Так бывает. Я где-то читал, что, будучи помилованы уже с петлей на шее, осужденные часто падают в обморок. А этот тип в меня еще ведь и выстрелил. Он выстрелил, но промахнулся, потому что Настя успела ударить его по руке. Пуля попала мне в левое плечо. Как я понимаю, к этому скорбному мгновению я начинал уже потихоньку падать, что, возможно, тоже сбило прицел стрелявшего. Так или иначе, он не только промахнулся, но и выронил свой маленький блестящий пистолет.

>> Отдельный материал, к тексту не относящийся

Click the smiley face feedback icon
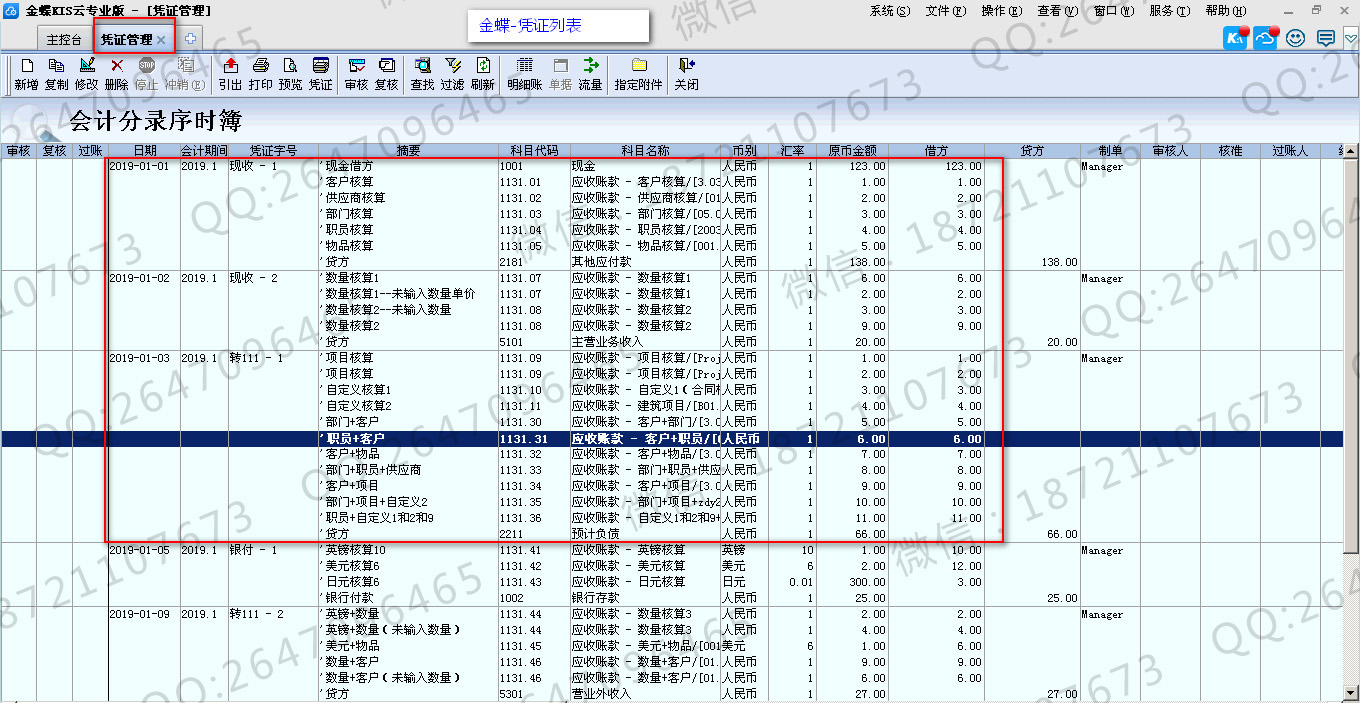The height and width of the screenshot is (703, 1360). pos(1296,39)

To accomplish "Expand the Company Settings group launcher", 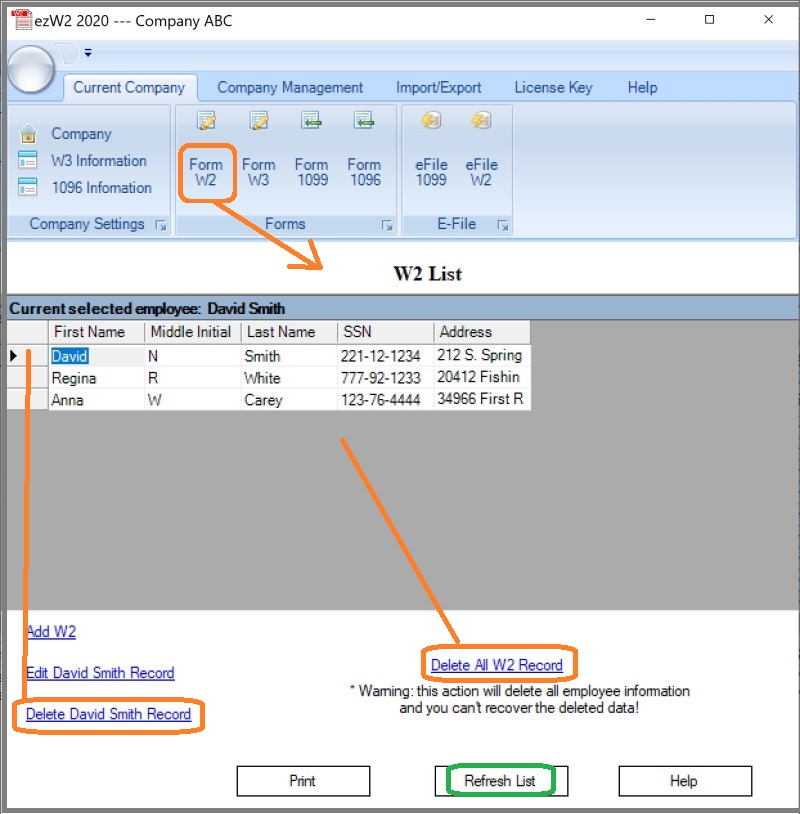I will [x=160, y=226].
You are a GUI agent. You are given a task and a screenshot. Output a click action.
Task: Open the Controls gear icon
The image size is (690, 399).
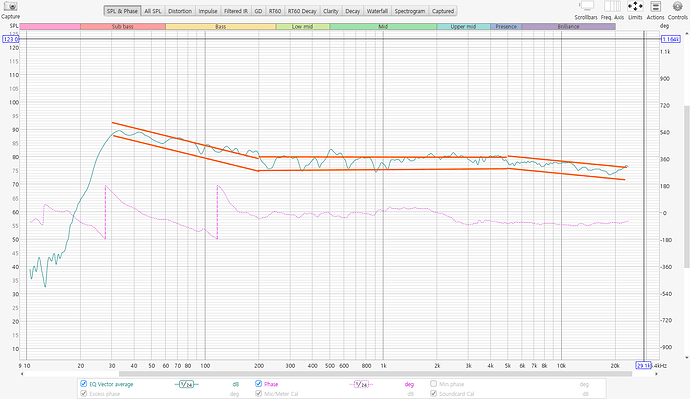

По моей просьбе происшедшее Настя описывала мне несколько раз. Не меньше Настиного мужества меня поражало согласованное взаимодействие деталей — немотивированное беспокойство Насти, своевременность ее появления из-за кустов и несколько счастливых сантиметров, отделивших рану от моего сердца. При подобном развитии событий уже не удивительно, что к упавшему пистолету первой успела опять-таки Настя. Ей удалось ухватить предмет прежде, чем армейского образца ботинок прихлопнул гравий, густо усыпанный липовым цветом (почему злодею хотелось убить меня именно под липой»’). Приподняв дрожащие руки, обезоруженный сигнализировал готовность к компромиссу. Медленно, не делая резких движений, он стал приближаться к Насте. Вероятно, так его учили в приславшем его ведомстве. Когда в надежде получить назад оружие он протянул к Насте руку, она ему ее прострелила ниже локтя; Посмотрев на меня лежащего, прострелила и вторую. Вскрикнув, в один прыжок он оказался в тех же кустах, из которых вышла Настя. Она выстрелила по кустам и, судя по рычанию, попала ему в какое-то третье место. Зная непреклонность моей русской девочки, могу предположить, что она запросто догнала бы бежавшего и всадила в него всю обойму, но — любовь победила ненависть. Услышав удалявшийся хруст веток, Настя бросилась ко мне. Я лежал на дорожке без малейших признаков жизни (ах, до чего же ты был неподвижен!), и только Настины слезы вернули меня из той странной действительности, где я пребывал.
— Сейчас приедет Билл — сказала Настя, пряча в сумку мобильный телефон.
— Билл? Какой Билл?
Я понял, что проснулся еще не до конца.
— Билл, врач князя. — Настя осторожно отлепила край расстегнутой рубашки от раны. — Я посмотрела, что кровотечение остановилось, и решила звонить ему, а не в скорую. Мне страшно везти тебя в больницу.
В голове моей, покоившейся на Настином колене, снова блуждала мысль о причудливых свойствах рифмы. И на Анри, и на меня покушался один и тот же человек, и оба мы пережили первое нападение. В случае с Анри дело было доведено до конца. Значит ли это, что и меня ждет та же участь? Сейчас Настя все делала для того, чтобы этого не случилось. Я лежал закрыв глаза и ощущал на своем лице ее прохладные губы. Только я напрасно опасался судьбы Анри. Тогда ведь я еще не знал, что рифма существует для того, чтобы подчеркивать различие.